Last week, the Wilson Center reported the Invertigo Dance Theatre residency would take place during its 2022-2023 season. The residency is made possible from a $10,000 grant from the National Endowment of the Arts.
“The arts, when partnered with education, have the power like no other to inspire young people and transform communities,” Fernando said in the release.
Invertigo will perform “Formulae and Fairy Tales,” which centers on the life of Alan Turing, best known as a World War II codebreaker and mathematician. The dance troupe’s residency will fold in youth community events in both arts and sciences, as well as dance workshops.
In addition to its boost to the arts community, CFCC’s president, Jim Morton, announced Tuesday the community college keeps reaching more students. It has experienced an uptick in its ranking among other community colleges in the state, now holding the number five spot — up from seven. Morton said it also had a 2% increase in enrollment from last summer, with projections for fall 2021 up by 5%.
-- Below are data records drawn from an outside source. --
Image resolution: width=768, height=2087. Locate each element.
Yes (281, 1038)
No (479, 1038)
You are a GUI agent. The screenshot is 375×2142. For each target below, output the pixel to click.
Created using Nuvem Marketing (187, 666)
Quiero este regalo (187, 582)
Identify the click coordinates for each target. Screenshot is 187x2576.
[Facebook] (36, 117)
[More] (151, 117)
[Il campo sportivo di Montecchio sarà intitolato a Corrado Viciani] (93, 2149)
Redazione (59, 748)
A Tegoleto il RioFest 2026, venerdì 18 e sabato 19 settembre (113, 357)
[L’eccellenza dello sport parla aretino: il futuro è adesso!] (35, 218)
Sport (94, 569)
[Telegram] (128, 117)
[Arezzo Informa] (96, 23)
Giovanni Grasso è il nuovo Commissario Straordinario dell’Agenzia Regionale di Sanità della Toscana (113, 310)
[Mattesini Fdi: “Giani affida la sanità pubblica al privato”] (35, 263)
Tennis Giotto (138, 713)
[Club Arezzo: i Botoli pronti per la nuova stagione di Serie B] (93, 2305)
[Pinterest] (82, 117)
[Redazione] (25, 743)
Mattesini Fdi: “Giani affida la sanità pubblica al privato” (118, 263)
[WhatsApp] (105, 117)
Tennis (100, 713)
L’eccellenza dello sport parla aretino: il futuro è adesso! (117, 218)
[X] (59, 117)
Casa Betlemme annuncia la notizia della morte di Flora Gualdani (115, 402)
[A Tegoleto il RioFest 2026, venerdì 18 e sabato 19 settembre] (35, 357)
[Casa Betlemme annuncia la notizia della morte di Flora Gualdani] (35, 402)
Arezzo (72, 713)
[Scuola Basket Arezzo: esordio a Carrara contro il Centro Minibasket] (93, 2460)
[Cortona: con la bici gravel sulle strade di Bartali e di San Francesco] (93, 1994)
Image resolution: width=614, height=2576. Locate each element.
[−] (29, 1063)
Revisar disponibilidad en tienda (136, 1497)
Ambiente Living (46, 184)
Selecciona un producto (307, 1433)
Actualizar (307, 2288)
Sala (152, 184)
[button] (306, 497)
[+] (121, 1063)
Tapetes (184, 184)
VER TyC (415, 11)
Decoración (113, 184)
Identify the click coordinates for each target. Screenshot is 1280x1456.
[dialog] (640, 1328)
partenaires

“We have been extremely creative with our enrollment strategies and seeking out opportunities, not to mention we educate and train students from high school throughout life — and even offer many a second chance,” he explained.
Continuing on that track, Morton announced CFCC was a recipient of the United States Department of Labor’s grant, Pathway Home. The grant will allot over $3 million to the college to provide inmates services that help them adjust and prepare for reimmersion into society.
“This grant is to help those individuals who have been incarcerated in New Hanover County and Pender counties,” Morton specified. “Funding is also allocated for housing transportation to help them back home after prison. That is to help fast-track them back into the workforce so they can live independently.”
Morton revealed it’s the largest grant the college has ever received and will be put to use through educational opportunities and work-training programs for inmates. The money also will help strengthen relationships with community partners, like LINC Inc. and other agencies that support inmates with pre-release and post-release services.
“Community support is what sets Cape Fear Community College truly apart from our peers,” Morton said.